» What you need to do: Could you retype exactly the lines below between the one holding "Where should I click to: Go" and the one holding "Given: Click the Sign Up button", inclusive, leaving out any pictures?

(Pixel coordinate grounding data)

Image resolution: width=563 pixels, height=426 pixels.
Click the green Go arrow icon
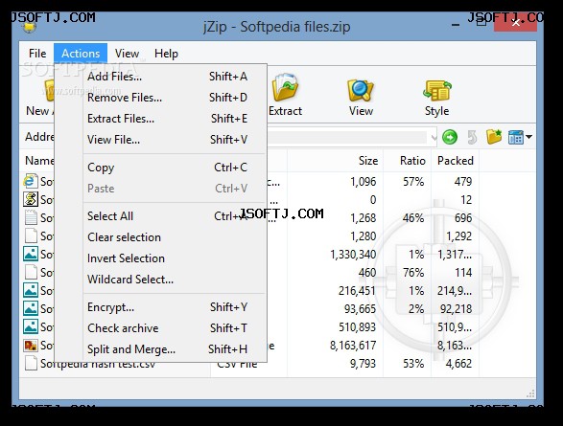450,137
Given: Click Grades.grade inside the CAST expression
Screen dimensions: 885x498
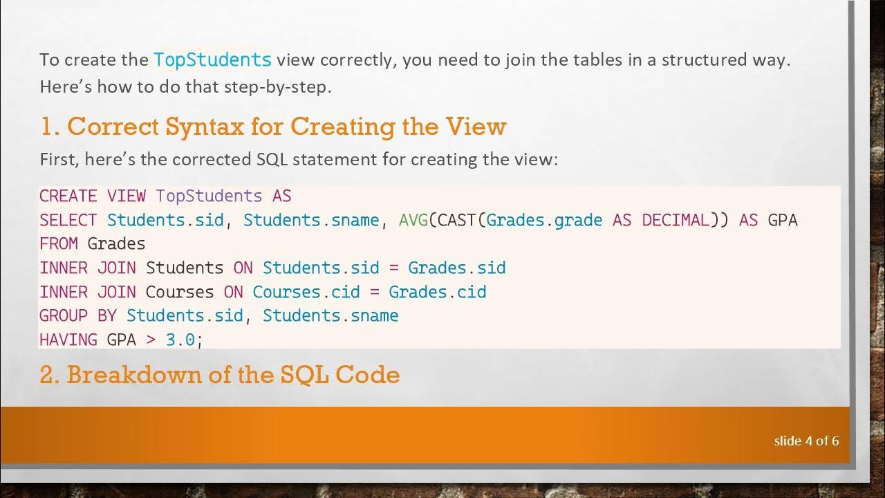Looking at the screenshot, I should pos(545,221).
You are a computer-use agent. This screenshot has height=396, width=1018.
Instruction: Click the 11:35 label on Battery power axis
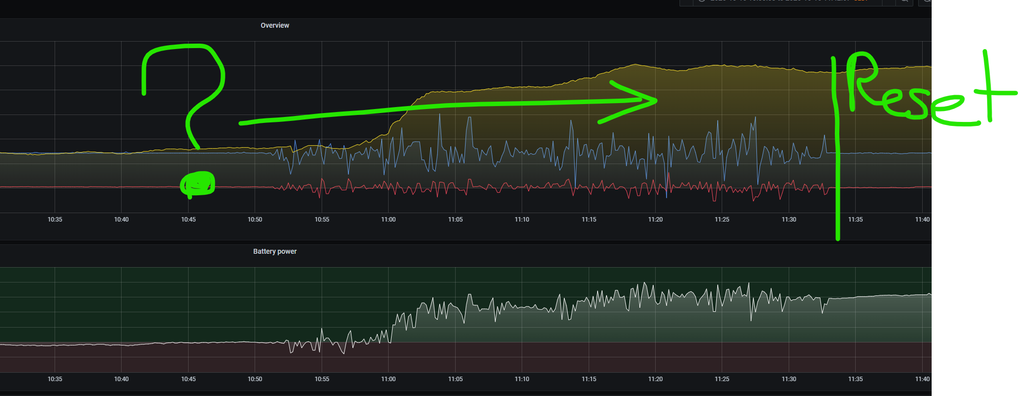click(x=855, y=379)
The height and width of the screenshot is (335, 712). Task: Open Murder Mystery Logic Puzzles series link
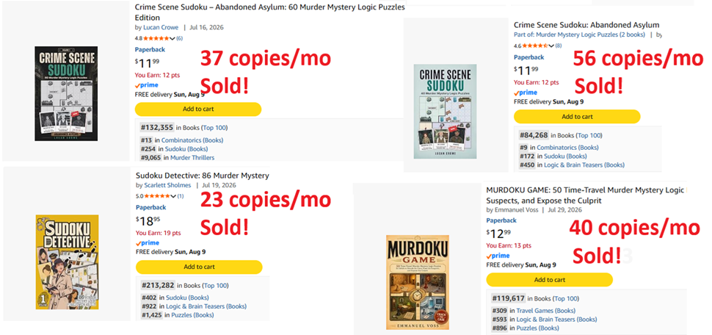579,35

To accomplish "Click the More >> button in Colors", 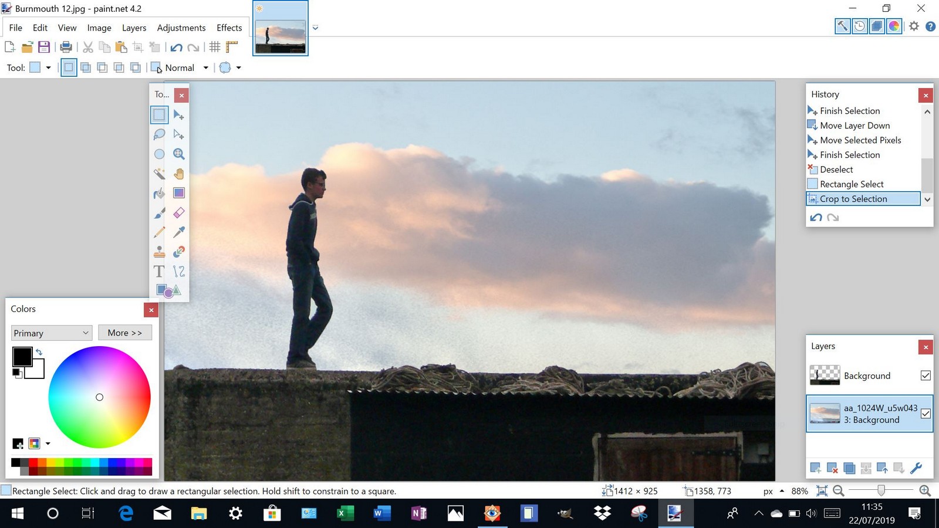I will (125, 333).
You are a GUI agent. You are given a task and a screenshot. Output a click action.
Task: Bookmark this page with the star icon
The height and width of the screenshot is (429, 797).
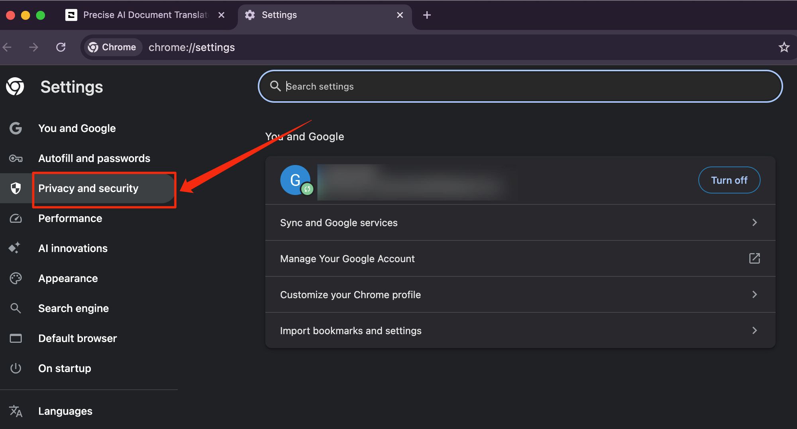783,47
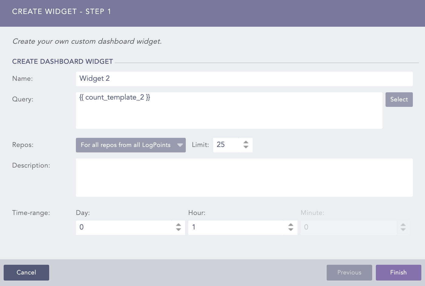Click inside the Description text box
This screenshot has width=425, height=286.
[244, 177]
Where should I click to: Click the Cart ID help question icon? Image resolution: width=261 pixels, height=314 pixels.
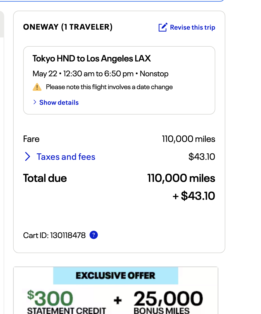(94, 235)
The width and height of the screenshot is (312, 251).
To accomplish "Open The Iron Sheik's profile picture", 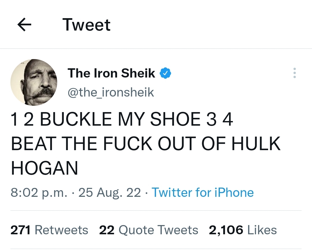I will (x=34, y=82).
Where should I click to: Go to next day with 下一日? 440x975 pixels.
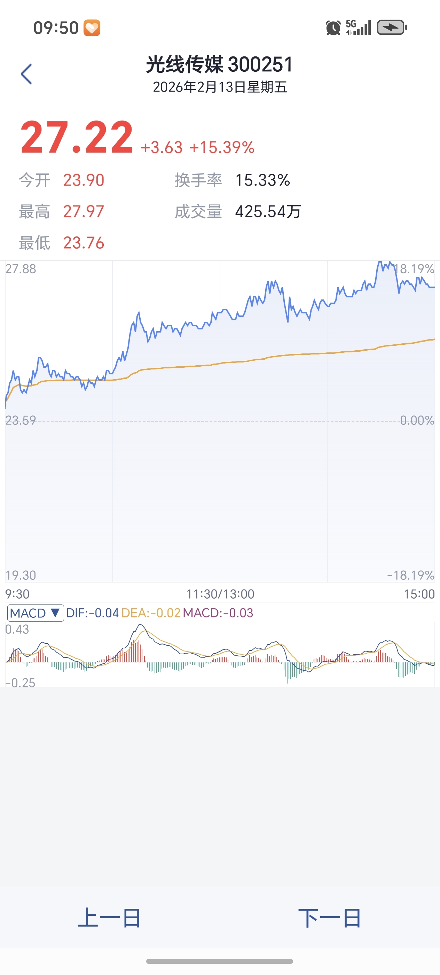tap(330, 917)
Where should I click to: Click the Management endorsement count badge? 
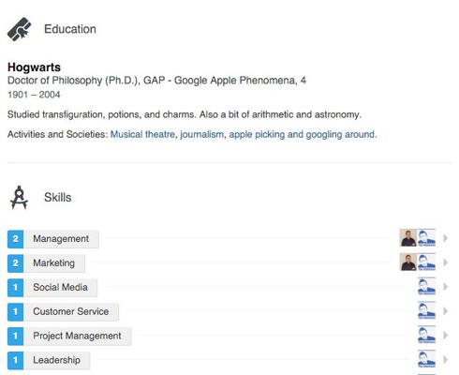tap(15, 239)
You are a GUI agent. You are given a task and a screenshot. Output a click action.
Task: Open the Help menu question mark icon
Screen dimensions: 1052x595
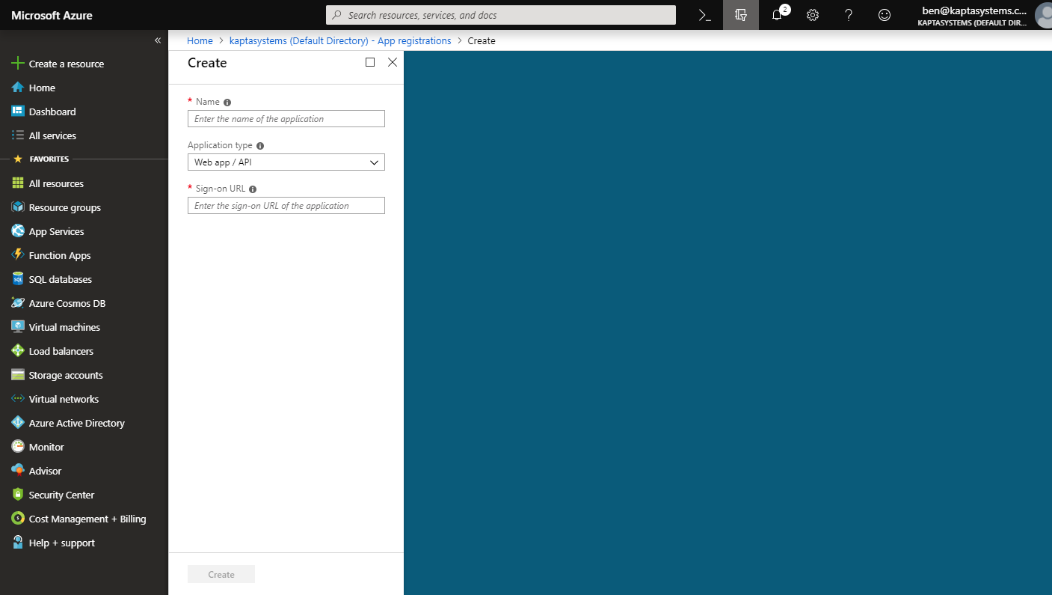tap(849, 15)
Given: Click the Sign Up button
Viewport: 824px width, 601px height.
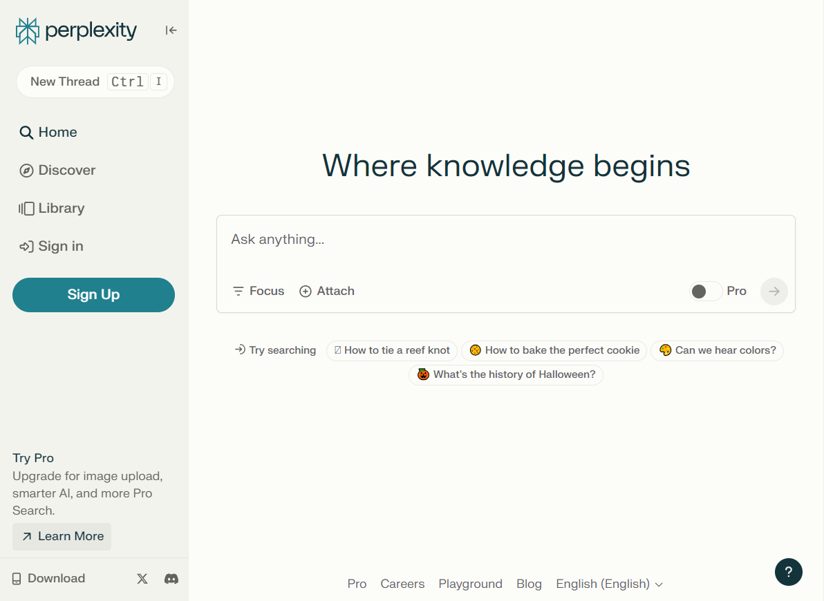Looking at the screenshot, I should click(x=93, y=295).
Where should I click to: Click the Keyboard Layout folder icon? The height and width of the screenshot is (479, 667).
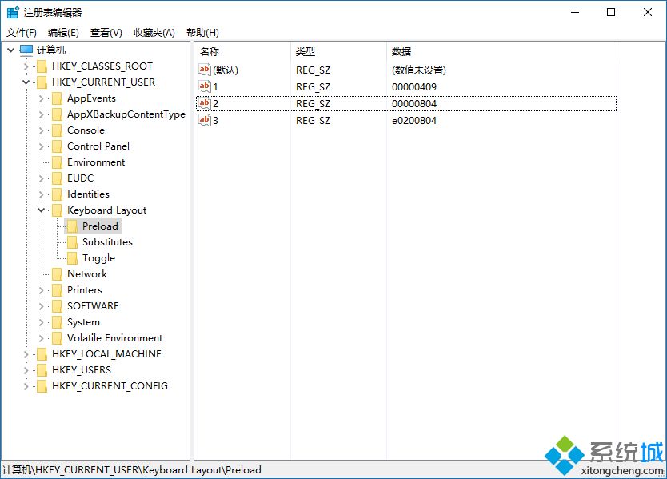coord(58,210)
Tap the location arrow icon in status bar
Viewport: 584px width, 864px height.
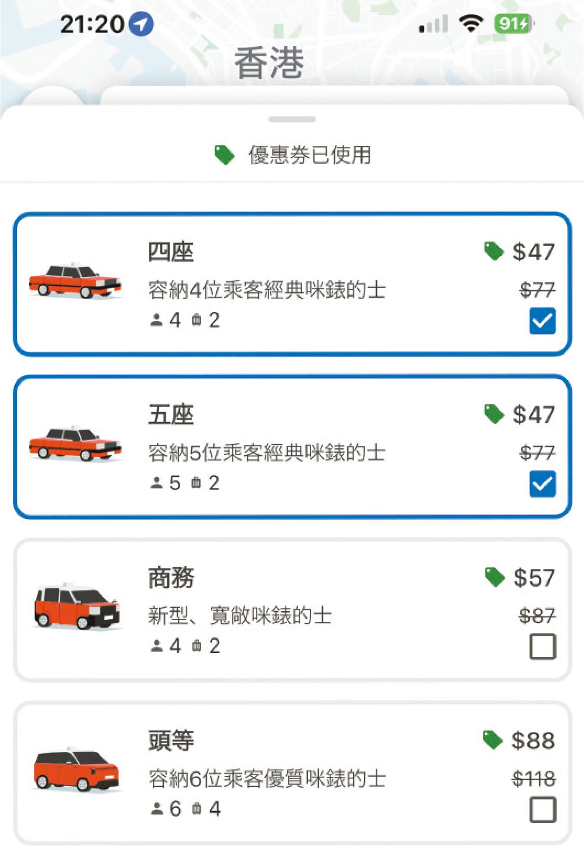141,24
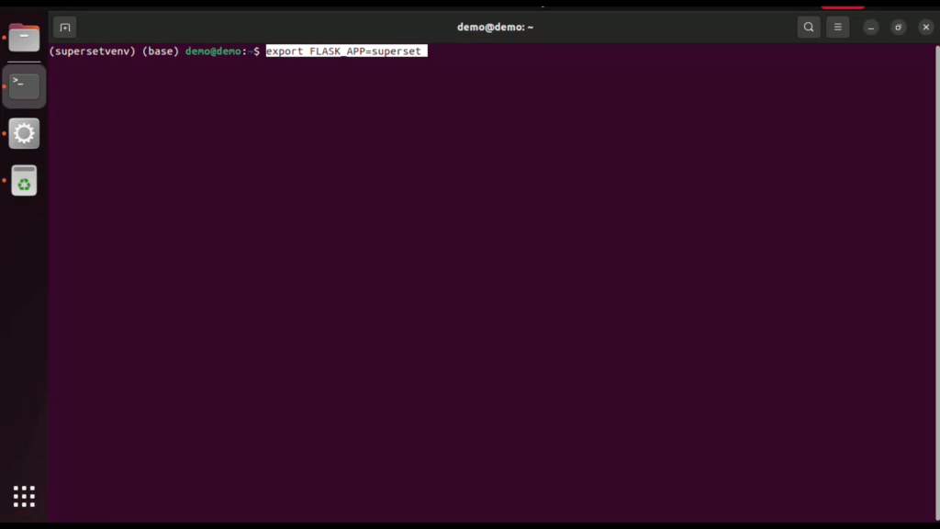Open a new terminal tab
The image size is (940, 529).
pos(64,28)

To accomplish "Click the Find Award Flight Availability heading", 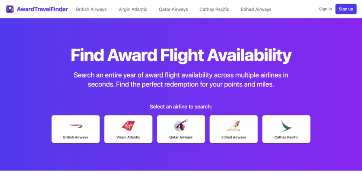I will pos(181,55).
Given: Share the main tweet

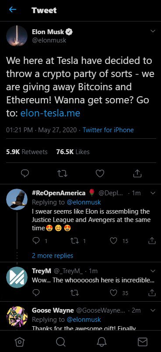Looking at the screenshot, I should coord(137,173).
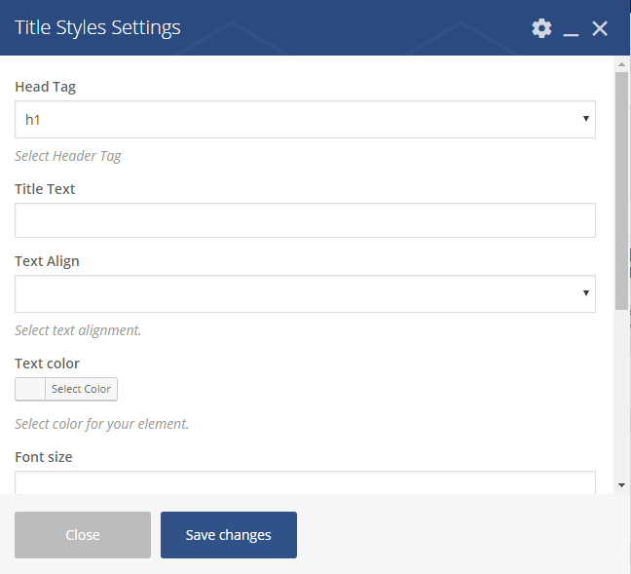Screen dimensions: 631x574
Task: Click into the Font size field
Action: click(x=305, y=483)

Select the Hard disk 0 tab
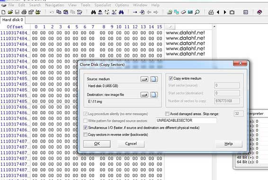point(13,20)
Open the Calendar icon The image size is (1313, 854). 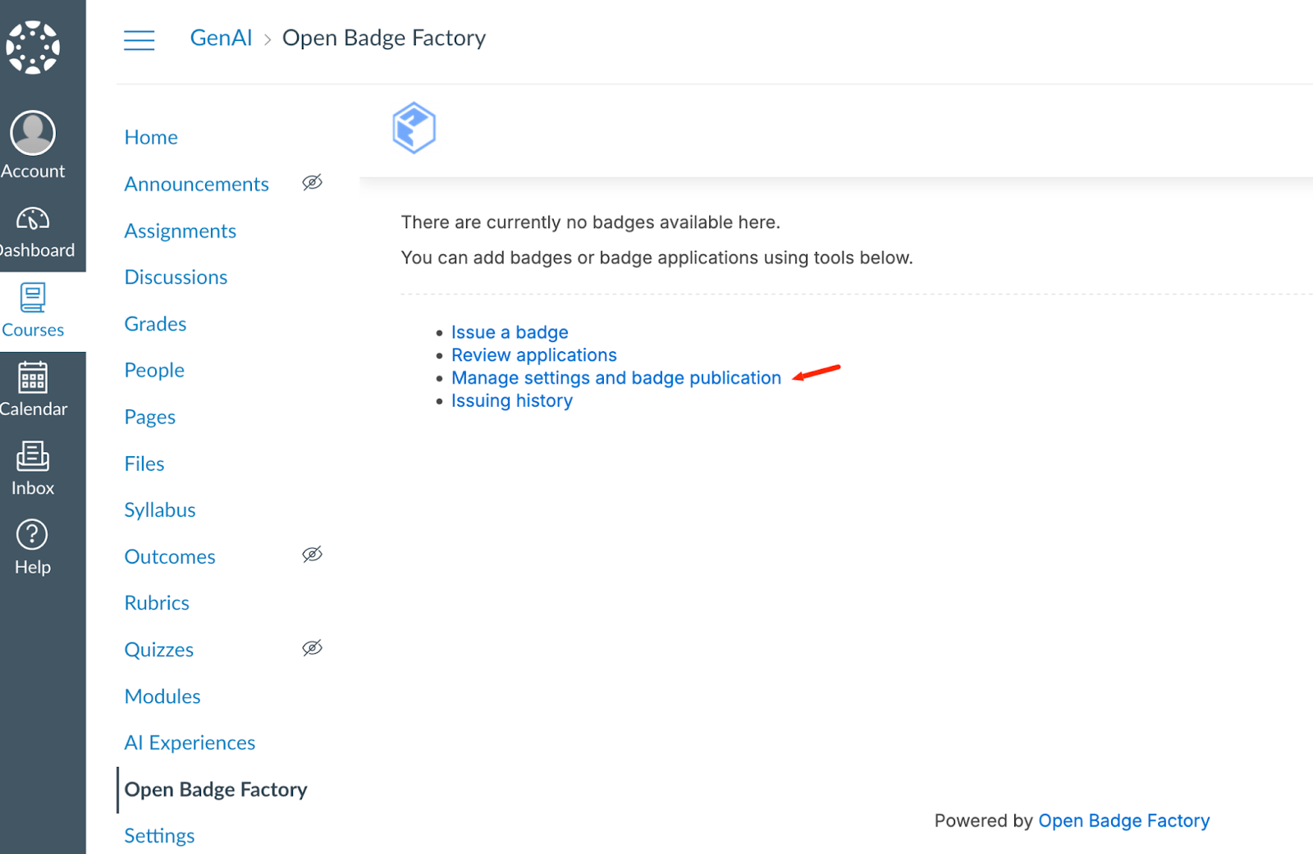pyautogui.click(x=33, y=377)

» Solved exercise:
Where should I click to: Go to next day with 下一日? 440x975 pixels.
tap(330, 917)
Where should I click to: Click the Management endorsement count badge? 
tap(15, 239)
You are a GUI agent. You are given a task and a screenshot. Output a click action.
Task: Open the Help menu question mark icon
Screen dimensions: 1052x595
tap(849, 15)
Given: Click the Sign Up button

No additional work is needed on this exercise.